🤖 AI Summary
This work addresses the challenge of evaluating large language models’ global comprehension and deep reasoning capabilities over long texts. We propose PRELUDE, a novel benchmark task that assesses model performance by determining the consistency between prequel narratives and canonical storylines—requiring cross-paragraph semantic integration, indirect evidence aggregation, and logical consistency inference. PRELUDE introduces the first prequel consistency verification paradigm; 88% of its instances necessitate multi-span collaborative reasoning, substantially increasing coherence modeling difficulty. Experiments reveal that state-of-the-art LLMs underperform humans by over 30 percentage points in reasoning accuracy and lag by more than 15 points overall, exposing fundamental limitations in deep semantic integration and logical validation. Leveraging in-context learning, retrieval-augmented generation (RAG), domain-specific fine-tuning, and commercial DeepResearch services, this study establishes a new benchmark and offers methodological insights for investigating long-context cognitive mechanisms.
📝 Abstract
We introduce PRELUDE, a benchmark for evaluating long-context understanding through the task of determining whether a character's prequel story is consistent with the canonical narrative of the original book. Our task poses a stronger demand for global comprehension and deep reasoning than existing benchmarks -- as the prequels are not part of the original story, assessing their plausibility typically requires searching and integrating information that is only indirectly related. Empirically, 88% of instances require evidence from multiple parts of the narrative.
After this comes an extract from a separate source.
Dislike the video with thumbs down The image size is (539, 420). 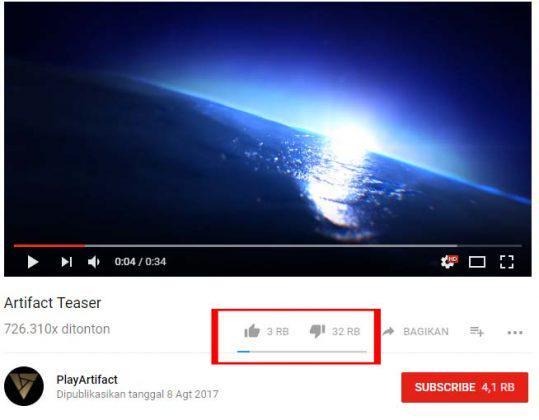click(x=317, y=331)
Experimental results highlight the challenge of our task: in-context learning, RAG and in-domain training with state-of-the-art LLMs, and commercial DeepResearch services, lag behind humans by >15%. A further human study reveals that models often produce correct answers with flawed reasoning, leading to an over 30% gap in reasoning accuracy compared to humans. These findings underscore the substantial room for improvement in long-context understanding and reasoning.